1.
When do we find self-realization?
2.
Is the “self” only defined by caring for others?
3.
Why are we so obsessed with find our-selves?
I don’t think that there is a certain point in everyone’s
lives where we find our-selves. Yankelovich
says at one point that someone describes when someone close to them was near
death and it was then that they reached self-realization. He also gave the
complete opposite example of another person that was near death and how he didn’t
seem like himself and that he would reminisce about when he was a child.
Personally, I think that not everyone will leave this world having a confident outlook
on whether or not they reached self-realization. It is something you may reach by just living
your life and realizing the things, people, places, etc. that you like and that
you can relate to. You may think that you have reached self-realization at one
point and later on in life realize that you hadn’t.
I do not know why psychologists
and the everyday person obsesses with “finding themselves.” I don’t understand
why it is so important to reach self-realization…I think It’s better to go on
living your life day to day and not spending so much time on over analyzing
whether or not we are the best self we can be. Also, maybe if people didn’t spend
so much time analyzing this thought than they might actually reach their “perfect
self,” just through living and making mistakes and learning from them.

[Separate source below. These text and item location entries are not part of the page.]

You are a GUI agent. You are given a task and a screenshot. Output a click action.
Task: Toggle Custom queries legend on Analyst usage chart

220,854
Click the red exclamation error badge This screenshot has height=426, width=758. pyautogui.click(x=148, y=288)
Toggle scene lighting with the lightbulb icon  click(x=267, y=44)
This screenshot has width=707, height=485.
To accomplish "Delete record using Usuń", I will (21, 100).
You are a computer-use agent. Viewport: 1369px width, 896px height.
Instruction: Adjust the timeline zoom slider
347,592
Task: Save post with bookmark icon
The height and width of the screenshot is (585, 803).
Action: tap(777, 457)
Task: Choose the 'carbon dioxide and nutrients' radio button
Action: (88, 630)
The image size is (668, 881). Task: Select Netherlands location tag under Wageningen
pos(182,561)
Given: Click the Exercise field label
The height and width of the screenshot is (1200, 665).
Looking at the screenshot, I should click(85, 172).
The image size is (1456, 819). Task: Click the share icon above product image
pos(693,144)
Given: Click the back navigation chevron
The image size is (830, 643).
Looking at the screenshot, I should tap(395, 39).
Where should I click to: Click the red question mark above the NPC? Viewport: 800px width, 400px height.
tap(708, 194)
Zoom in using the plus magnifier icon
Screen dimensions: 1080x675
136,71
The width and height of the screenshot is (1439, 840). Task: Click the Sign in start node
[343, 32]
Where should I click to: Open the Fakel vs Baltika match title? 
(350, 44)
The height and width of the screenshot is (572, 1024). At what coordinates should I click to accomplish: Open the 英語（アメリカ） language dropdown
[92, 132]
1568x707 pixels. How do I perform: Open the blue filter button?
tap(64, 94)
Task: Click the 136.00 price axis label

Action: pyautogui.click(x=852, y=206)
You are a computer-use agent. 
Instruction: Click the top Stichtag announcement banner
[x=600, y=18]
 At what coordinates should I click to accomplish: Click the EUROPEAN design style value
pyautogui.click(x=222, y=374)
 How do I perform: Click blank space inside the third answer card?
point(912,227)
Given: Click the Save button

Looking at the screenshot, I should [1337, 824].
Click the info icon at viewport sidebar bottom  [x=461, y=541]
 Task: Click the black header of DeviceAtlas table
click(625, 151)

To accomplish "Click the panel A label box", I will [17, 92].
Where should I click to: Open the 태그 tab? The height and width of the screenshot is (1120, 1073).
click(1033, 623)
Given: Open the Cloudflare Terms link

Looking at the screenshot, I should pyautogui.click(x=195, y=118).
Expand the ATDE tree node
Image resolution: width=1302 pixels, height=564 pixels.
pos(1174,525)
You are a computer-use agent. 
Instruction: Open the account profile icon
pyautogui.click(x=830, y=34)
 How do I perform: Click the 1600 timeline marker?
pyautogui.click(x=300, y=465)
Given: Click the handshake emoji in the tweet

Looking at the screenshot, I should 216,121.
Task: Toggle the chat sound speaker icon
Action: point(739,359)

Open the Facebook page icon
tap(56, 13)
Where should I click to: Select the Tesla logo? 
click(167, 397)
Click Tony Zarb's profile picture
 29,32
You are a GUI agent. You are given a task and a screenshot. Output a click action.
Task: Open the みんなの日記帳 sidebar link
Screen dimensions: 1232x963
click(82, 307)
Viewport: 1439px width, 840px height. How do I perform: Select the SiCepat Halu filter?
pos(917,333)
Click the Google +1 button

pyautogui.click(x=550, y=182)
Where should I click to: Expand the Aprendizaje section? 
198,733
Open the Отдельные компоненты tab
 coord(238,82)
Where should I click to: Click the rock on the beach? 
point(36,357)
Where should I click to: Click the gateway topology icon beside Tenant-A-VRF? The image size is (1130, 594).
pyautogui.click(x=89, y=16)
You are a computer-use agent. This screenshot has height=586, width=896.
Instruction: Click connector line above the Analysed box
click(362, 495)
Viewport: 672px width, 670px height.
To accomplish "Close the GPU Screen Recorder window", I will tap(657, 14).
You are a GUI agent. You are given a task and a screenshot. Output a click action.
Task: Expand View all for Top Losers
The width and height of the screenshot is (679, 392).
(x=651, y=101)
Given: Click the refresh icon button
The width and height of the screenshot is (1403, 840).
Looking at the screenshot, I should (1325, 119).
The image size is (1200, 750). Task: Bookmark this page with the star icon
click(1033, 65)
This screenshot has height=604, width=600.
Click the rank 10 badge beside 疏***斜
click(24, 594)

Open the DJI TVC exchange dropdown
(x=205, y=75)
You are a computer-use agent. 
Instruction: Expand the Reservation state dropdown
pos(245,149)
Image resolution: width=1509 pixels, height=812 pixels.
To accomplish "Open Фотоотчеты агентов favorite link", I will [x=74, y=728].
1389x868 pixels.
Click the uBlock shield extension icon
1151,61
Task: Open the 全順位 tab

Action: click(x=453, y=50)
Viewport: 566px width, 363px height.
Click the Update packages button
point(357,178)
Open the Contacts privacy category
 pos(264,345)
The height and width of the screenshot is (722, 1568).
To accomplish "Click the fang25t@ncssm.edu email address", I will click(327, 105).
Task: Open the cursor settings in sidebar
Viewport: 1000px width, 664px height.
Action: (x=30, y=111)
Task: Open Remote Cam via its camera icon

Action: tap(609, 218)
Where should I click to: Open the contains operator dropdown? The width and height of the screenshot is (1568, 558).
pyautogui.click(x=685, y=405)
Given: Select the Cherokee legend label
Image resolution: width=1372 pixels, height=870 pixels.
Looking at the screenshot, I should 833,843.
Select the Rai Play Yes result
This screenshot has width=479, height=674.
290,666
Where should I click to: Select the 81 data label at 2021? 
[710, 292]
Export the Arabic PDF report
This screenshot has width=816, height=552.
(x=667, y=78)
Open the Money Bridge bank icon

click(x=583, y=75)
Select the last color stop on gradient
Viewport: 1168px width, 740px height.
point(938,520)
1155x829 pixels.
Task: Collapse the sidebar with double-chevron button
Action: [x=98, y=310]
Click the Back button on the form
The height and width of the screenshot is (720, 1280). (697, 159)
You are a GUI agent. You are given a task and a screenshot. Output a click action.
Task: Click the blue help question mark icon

However, I do think that once you are confident with you and
what you have become in your life than comes the caring for others (not that
you can’t care for someone/something without reaching self-realization). I just
think that once you have reached this point in your life than you can allow
yourself to be vulnerable and tell people about the mistakes you’ve gone
through in your life, in order to help them with something they might be going
through. It’s almost as if you don’t need to be fixing anything in yourself so
than you are able to help others with themselves.